Why do governments continue to push open-sea cage aquaculture on its citizens, despite growing
opposition from wild salmon conservationists, commercial fisheries groups, environmental
organizations, and tourism operators? Opposition in Norway, Scotland, and on the west coast
of Canada has been strident. Now the east coast of Canada is up in arms over plans for massive
expansion in the Province of Nova Scotia.
With a firm foothold in New Brunswick and Newfoundland, the aquaculture industry is looking for new sites for its salmon feedlots in the form of open cage net pens in the ocean. But Nova Scotians are not giving up their shorelines easily. Fifty-one organizations have called upon the Premier of Nova Scotia to stop such development in favour of closed containment facilities that allow separation of farmed salmon from the environment.

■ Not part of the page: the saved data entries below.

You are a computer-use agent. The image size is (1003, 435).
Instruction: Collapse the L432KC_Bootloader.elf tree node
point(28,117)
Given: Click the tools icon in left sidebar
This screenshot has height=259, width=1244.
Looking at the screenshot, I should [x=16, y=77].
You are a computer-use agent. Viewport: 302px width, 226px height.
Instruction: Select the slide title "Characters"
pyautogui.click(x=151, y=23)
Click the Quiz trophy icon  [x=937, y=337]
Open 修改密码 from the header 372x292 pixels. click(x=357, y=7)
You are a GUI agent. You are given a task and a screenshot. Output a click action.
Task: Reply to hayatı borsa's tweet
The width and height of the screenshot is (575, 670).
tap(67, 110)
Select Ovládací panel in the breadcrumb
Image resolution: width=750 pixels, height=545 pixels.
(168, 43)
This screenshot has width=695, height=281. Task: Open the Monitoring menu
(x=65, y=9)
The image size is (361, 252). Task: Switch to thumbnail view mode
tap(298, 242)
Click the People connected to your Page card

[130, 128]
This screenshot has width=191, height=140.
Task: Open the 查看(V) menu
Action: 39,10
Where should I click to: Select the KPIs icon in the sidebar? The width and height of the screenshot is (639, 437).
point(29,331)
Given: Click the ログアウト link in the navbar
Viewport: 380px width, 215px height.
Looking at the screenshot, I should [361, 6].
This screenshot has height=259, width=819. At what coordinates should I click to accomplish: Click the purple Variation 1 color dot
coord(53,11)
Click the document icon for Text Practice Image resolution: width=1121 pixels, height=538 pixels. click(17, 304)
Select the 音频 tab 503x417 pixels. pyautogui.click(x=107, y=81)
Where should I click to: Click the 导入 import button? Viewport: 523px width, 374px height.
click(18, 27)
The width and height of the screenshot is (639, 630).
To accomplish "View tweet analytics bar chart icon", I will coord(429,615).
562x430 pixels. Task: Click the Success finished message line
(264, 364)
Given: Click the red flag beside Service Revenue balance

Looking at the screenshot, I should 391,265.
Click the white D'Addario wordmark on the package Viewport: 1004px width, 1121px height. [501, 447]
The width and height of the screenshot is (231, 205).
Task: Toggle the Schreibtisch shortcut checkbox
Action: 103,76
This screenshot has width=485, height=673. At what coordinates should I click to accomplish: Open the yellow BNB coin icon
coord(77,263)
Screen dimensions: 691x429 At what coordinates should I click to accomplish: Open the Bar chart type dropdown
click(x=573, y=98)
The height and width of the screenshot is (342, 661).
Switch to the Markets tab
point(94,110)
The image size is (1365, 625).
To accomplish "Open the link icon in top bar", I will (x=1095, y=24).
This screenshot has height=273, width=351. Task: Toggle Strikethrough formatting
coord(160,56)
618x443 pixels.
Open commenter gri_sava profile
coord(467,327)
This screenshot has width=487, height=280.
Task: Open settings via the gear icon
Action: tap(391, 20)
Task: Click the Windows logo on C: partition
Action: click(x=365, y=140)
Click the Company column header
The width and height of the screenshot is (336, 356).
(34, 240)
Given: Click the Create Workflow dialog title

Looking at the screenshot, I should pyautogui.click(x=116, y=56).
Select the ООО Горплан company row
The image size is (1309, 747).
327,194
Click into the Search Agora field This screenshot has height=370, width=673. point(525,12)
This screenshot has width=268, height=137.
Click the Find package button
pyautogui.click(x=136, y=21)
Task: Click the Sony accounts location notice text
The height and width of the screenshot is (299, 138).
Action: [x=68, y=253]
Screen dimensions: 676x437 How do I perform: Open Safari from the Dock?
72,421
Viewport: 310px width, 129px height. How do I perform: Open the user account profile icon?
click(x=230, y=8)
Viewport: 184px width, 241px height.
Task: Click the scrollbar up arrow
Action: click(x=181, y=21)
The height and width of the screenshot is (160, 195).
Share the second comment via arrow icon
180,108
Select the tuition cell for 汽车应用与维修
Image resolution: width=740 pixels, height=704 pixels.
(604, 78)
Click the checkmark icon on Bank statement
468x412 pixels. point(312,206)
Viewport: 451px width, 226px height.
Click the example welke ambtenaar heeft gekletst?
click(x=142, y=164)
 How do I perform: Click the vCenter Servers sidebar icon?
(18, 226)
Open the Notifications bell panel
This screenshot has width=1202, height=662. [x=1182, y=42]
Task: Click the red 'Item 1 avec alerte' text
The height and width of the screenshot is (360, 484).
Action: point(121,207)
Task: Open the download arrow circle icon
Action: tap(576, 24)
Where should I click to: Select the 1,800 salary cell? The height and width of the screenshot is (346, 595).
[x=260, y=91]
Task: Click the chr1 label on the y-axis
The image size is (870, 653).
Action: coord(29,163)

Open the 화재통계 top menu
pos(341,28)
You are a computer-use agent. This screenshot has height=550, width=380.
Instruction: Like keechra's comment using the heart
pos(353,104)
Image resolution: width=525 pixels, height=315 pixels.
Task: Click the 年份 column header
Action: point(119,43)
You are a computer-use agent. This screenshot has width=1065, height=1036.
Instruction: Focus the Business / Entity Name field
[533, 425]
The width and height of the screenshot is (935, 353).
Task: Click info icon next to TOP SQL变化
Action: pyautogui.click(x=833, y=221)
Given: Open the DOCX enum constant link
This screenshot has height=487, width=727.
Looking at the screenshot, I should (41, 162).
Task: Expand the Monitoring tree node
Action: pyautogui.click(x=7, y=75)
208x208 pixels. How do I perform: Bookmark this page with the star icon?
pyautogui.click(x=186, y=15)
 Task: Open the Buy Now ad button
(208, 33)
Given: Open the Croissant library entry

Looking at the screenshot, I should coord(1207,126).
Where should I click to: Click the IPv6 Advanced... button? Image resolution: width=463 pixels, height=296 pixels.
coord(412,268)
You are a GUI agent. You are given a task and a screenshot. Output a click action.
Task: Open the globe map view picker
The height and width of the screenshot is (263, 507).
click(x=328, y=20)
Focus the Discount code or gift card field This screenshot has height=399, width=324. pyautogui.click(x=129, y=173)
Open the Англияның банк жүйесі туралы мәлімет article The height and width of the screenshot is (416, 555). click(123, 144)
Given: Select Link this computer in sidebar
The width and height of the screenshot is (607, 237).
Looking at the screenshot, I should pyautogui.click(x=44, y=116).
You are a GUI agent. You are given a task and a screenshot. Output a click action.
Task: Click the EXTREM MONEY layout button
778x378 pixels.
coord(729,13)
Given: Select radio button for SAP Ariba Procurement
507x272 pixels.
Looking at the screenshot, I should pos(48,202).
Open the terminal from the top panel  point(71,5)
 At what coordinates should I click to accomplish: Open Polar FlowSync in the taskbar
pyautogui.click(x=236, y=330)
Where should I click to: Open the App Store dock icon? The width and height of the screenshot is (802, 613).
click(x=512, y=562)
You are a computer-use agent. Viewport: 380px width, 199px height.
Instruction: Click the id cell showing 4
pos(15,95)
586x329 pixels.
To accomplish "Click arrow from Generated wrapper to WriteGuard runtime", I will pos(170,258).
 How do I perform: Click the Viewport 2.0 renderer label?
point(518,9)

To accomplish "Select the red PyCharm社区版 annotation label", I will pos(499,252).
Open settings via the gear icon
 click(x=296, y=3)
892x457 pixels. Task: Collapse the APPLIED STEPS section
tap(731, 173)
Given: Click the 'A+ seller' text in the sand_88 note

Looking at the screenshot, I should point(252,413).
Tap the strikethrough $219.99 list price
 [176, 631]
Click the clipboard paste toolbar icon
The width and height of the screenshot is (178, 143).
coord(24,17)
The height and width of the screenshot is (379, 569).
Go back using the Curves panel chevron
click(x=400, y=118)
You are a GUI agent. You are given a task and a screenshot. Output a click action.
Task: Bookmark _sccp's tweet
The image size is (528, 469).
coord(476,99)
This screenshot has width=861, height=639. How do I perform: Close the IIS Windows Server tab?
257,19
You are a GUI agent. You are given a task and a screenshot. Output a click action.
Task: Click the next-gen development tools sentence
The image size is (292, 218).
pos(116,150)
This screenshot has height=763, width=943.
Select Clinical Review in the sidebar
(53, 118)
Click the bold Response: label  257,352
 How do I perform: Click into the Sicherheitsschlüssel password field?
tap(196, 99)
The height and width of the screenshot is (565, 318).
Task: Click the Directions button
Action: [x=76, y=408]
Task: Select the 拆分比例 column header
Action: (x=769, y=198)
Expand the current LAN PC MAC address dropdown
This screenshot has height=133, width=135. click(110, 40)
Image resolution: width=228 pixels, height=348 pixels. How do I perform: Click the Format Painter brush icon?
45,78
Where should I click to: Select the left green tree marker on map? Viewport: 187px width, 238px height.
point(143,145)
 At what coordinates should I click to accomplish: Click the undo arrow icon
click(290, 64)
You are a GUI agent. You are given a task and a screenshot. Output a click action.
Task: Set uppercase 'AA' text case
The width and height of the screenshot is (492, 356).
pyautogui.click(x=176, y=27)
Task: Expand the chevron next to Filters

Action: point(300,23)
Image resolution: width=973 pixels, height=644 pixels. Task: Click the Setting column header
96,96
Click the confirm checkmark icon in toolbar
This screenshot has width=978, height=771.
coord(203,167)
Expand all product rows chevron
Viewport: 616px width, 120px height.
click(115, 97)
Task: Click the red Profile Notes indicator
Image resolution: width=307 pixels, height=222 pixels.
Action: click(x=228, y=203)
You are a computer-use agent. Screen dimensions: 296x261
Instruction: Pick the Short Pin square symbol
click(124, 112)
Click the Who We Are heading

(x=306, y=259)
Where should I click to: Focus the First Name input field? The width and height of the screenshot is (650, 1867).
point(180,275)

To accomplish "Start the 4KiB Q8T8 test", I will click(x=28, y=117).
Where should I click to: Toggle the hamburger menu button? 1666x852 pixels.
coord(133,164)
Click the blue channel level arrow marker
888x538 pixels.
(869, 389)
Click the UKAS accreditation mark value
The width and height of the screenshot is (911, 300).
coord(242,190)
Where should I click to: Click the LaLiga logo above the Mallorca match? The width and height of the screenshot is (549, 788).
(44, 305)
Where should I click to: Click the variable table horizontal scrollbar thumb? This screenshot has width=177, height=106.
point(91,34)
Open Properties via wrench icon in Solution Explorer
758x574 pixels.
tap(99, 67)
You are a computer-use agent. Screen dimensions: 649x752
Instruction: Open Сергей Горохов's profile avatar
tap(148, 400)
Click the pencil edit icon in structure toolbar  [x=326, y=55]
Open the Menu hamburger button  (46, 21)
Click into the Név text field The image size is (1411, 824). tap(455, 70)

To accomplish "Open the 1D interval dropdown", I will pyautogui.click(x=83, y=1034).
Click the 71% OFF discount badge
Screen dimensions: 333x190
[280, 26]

They are calling for a moratorium on further licensing approvals until the N.S. government has undertaken a strategic environmental assessment to understand the impact of open net pen salmon farming and has provided solutions to the problems.
Closed containment allows growth of salmon without incident of sea lice or disease and without the use of vaccines, harsh chemicals, antibiotics or vaccines. Water flowing through the systems can be continuously cleaned and returned to tanks and fish waste solids can be controlled and captured. Land-based closed-containment will provide economic development and jobs in coastal communities while protecting the environment.
In Nova Scotia, closed containment would help protect the tourism industry, which is worth $1.4 billion, according to the Tourism Industry Association. It would help protect wild Atlantic salmon and allow programs to restore them a good chance of success. A healthy run of wild salmon is worth millions of dollars to the river's communities. Nova Scotia's Margaree River on Cape Breton Island attracts salmon fishermen from around the world. These anglers spent $2.9 million on the Margaree alone in 2010 and created 73 jobs.
Government investment to restore a wild creature that supports a green industry seems to be much smarter than supporting open sea cage aquaculture. Salmon feedlots create diseases such as infectious salmon anemia (ISA) that when diagnosed, requires killing entire cages of salmon and compensating industry with government dollars.
Closed containment projects for growing salmon are being carried out in British Columbia, the United States, Europe, and China. It is time for government and the east coast aquaculture industry to invest in closed containment. The large profit margin of open cage salmon feedlots comes at the expense of taxpayers and the environment.
The salmon farming industry claims that open net pen salmon farming should be accepted as the norm because it is profitable. The industry contends it puts a lot of money into the economy and produces a lot of jobs. But if the negative impact to the environment and the jobs lost in other industries as the result of this impact were factored in, the picture would be far less rosy and would support a strong case for closed containment facilities. Regulation of open net aquaculture needs to ensure that industry is transparent and pays the full costs of the impacts of their production methods.